What to do -> In the part of the items running from the start through the line that contains "Decline Cookies is", replace "element" with "control". Keep everything else the same, and leave the pictures out of your answer.

Records for this task ->
-=-=-
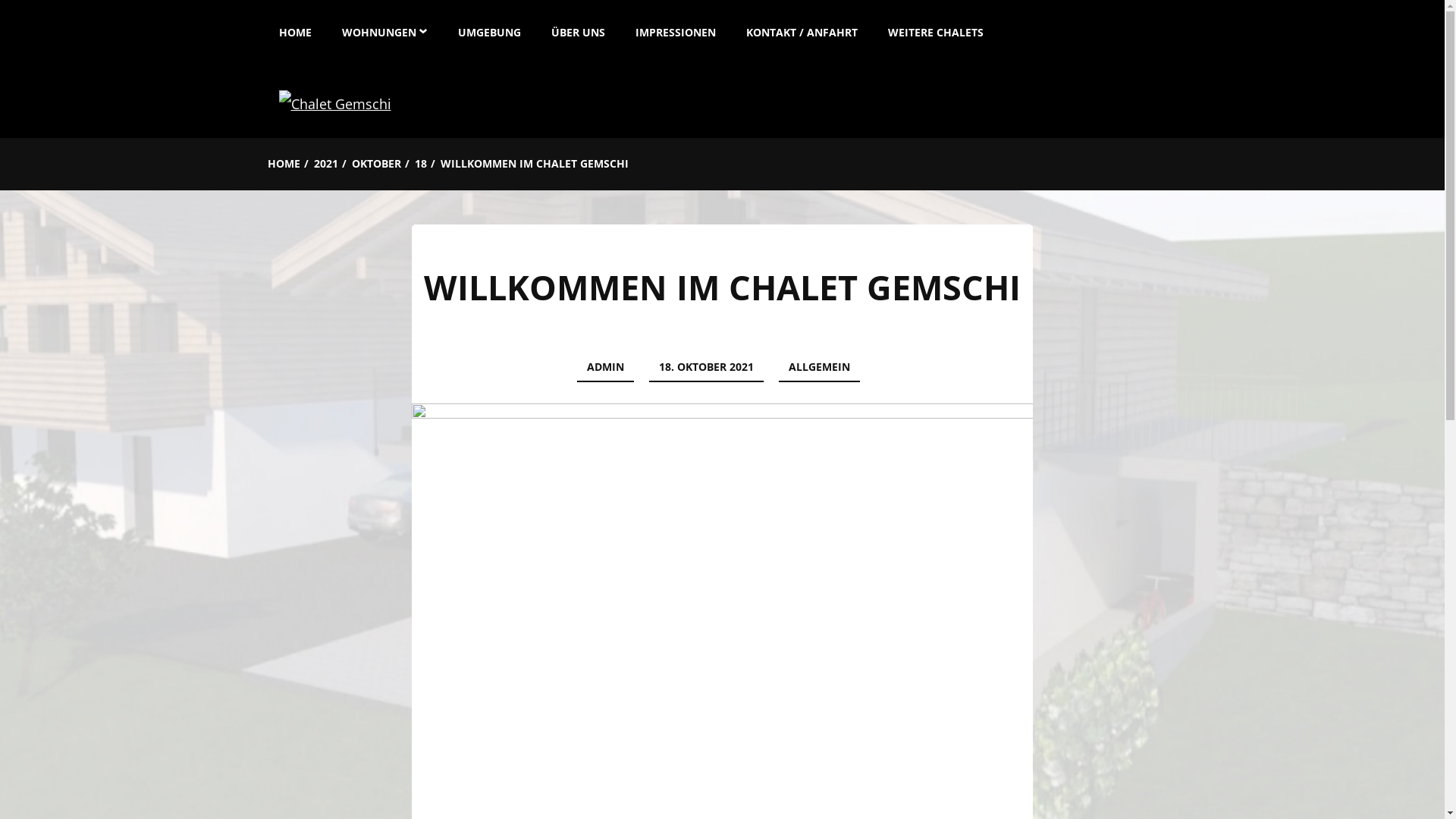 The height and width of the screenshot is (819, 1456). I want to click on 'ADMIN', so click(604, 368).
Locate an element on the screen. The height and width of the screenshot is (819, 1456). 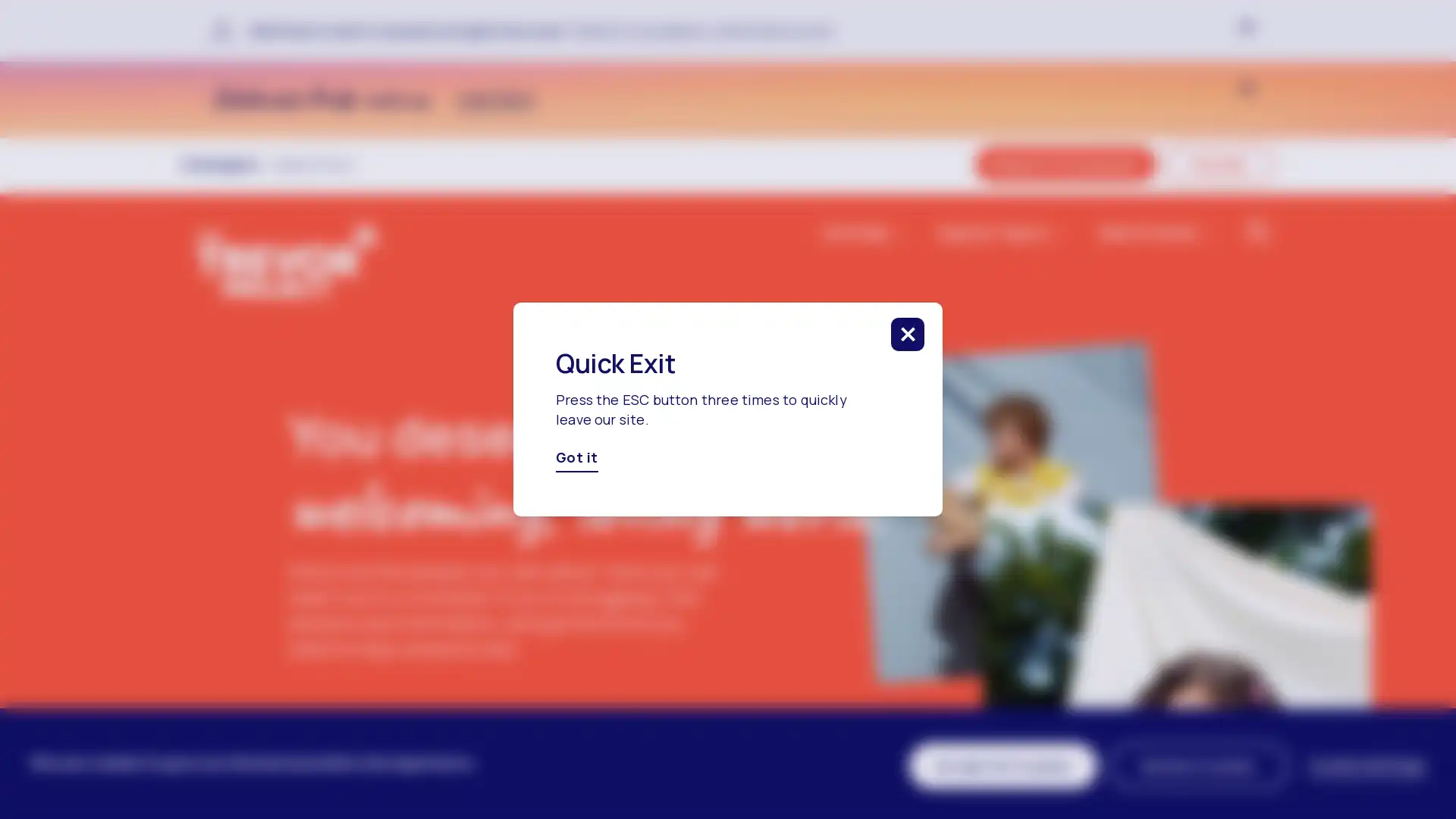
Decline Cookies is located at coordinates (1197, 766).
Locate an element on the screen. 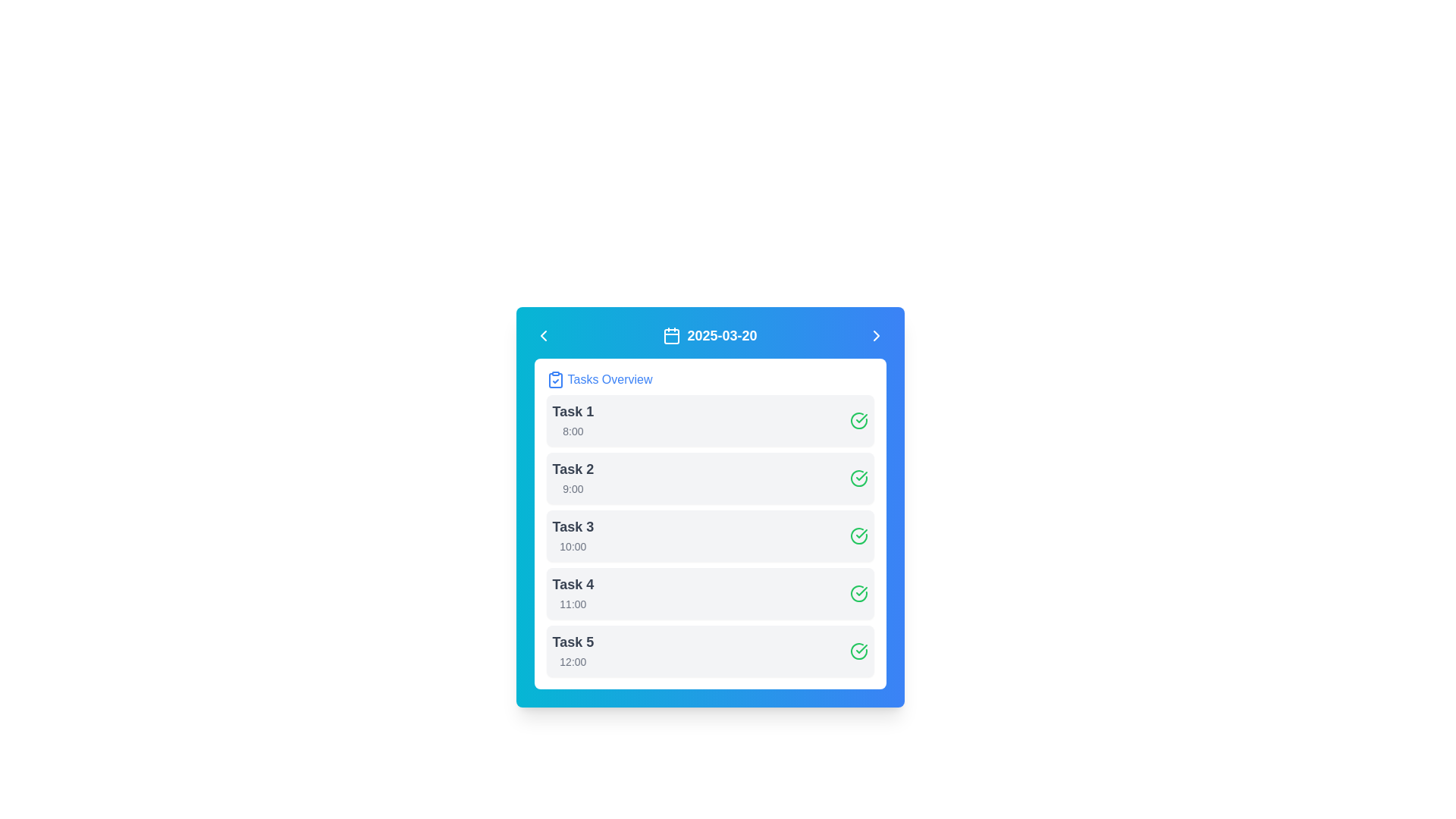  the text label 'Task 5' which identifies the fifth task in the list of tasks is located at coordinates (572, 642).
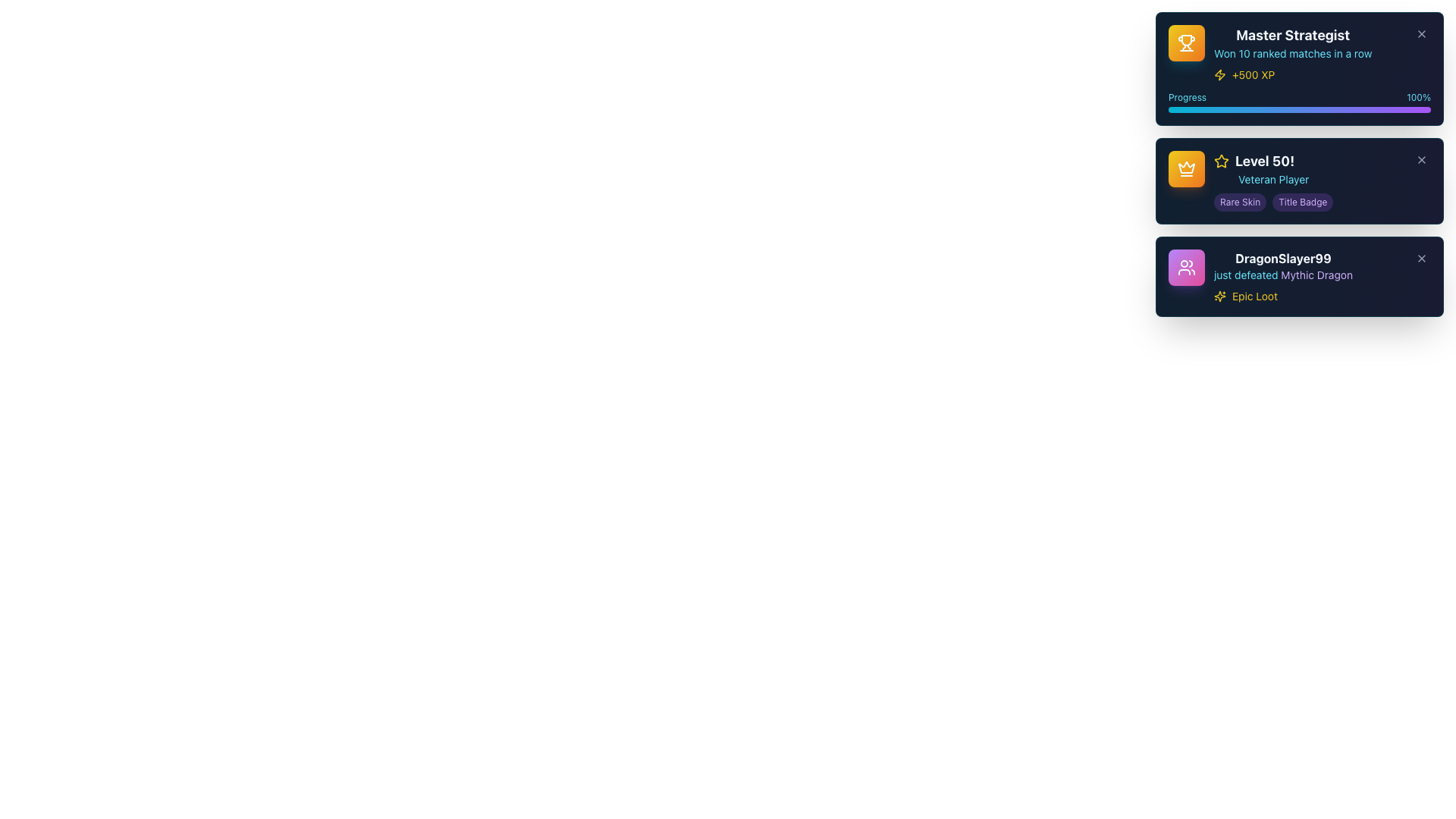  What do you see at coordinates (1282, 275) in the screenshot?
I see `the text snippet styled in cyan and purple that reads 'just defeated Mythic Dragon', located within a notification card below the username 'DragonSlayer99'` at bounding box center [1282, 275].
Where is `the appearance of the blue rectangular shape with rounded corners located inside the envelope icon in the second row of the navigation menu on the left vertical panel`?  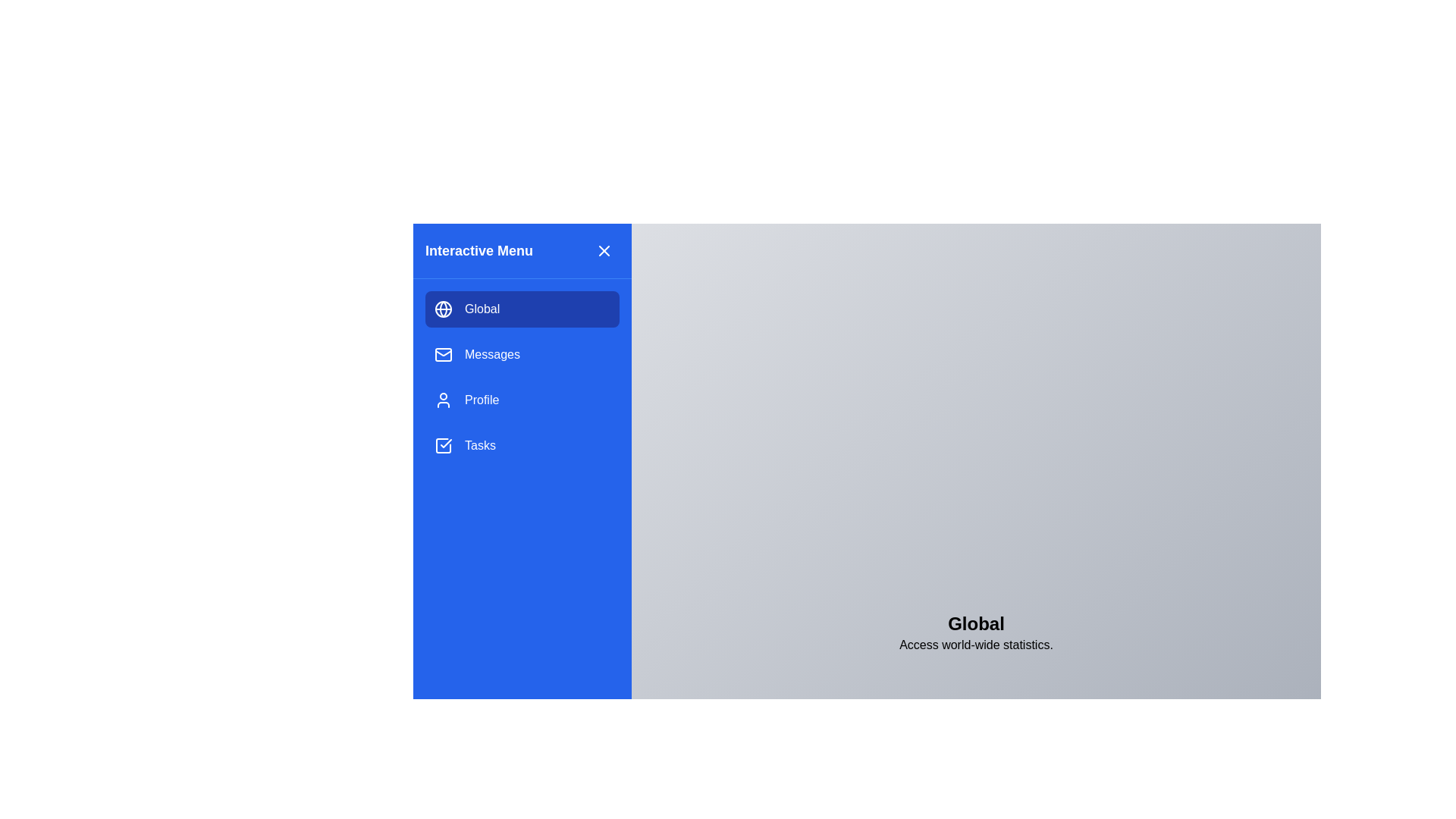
-=-=-
Complete answer ->
 The height and width of the screenshot is (819, 1456). I want to click on 'ADMIN', so click(604, 368).
Locate an control on the screen. The height and width of the screenshot is (819, 1456). 
Decline Cookies is located at coordinates (1197, 766).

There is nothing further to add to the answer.